● **WHAT YOU HAVE TO DO**:
Everything in the data below should be restated word for word.
[INPUT FOR THIS TASK — start]
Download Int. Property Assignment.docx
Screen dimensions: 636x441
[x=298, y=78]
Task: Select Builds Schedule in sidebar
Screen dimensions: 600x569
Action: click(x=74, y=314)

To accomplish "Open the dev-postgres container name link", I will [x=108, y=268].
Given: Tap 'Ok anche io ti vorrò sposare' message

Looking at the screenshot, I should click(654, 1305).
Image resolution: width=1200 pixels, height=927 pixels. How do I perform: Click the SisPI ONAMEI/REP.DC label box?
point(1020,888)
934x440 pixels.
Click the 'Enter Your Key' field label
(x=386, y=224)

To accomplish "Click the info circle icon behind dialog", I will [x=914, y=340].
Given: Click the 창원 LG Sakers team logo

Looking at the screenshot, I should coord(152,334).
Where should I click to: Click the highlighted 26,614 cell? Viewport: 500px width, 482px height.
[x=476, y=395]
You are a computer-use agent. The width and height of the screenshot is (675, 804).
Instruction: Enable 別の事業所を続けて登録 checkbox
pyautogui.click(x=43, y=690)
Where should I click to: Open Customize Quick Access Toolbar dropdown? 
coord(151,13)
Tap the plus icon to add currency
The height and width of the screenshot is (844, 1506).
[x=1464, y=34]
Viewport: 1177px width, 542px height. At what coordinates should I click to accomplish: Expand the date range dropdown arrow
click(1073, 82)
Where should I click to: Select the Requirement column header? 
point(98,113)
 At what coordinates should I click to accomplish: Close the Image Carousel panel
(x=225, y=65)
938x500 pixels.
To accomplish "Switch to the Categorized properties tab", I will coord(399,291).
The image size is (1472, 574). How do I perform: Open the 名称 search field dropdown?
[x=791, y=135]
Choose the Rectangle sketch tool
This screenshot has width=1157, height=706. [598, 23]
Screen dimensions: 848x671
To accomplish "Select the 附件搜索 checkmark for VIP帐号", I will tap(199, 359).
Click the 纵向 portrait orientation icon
[INPUT FOR THIS TASK — finish]
● **RESPONSE TO THE EXERCISE**:
Download Int. Property Assignment.docx
Screen dimensions: 636x441
[x=298, y=78]
Task: Select Builds Schedule in sidebar
Screen dimensions: 600x569
Action: click(x=74, y=314)

To accomplish "Open the dev-postgres container name link", I will [x=108, y=268].
Given: Tap 'Ok anche io ti vorrò sposare' message

Looking at the screenshot, I should click(654, 1305).
Image resolution: width=1200 pixels, height=927 pixels. How do I perform: Click the SisPI ONAMEI/REP.DC label box?
point(1020,888)
934x440 pixels.
Click the 'Enter Your Key' field label
(x=386, y=224)

To accomplish "Click the info circle icon behind dialog", I will [x=914, y=340].
Given: Click the 창원 LG Sakers team logo

Looking at the screenshot, I should coord(152,334).
Where should I click to: Click the highlighted 26,614 cell? Viewport: 500px width, 482px height.
[x=476, y=395]
You are a computer-use agent. The width and height of the screenshot is (675, 804).
Instruction: Enable 別の事業所を続けて登録 checkbox
pyautogui.click(x=43, y=690)
Where should I click to: Open Customize Quick Access Toolbar dropdown? 
coord(151,13)
Tap the plus icon to add currency
The height and width of the screenshot is (844, 1506).
[x=1464, y=34]
Viewport: 1177px width, 542px height. At what coordinates should I click to accomplish: Expand the date range dropdown arrow
click(1073, 82)
Where should I click to: Select the Requirement column header? 
point(98,113)
 At what coordinates should I click to accomplish: Close the Image Carousel panel
(x=225, y=65)
938x500 pixels.
To accomplish "Switch to the Categorized properties tab", I will coord(399,291).
The image size is (1472, 574). How do I perform: Open the 名称 search field dropdown?
[x=791, y=135]
Choose the Rectangle sketch tool
This screenshot has width=1157, height=706. [598, 23]
Screen dimensions: 848x671
To accomplish "Select the 附件搜索 checkmark for VIP帐号", I will tap(199, 359).
Click the 纵向 portrait orientation icon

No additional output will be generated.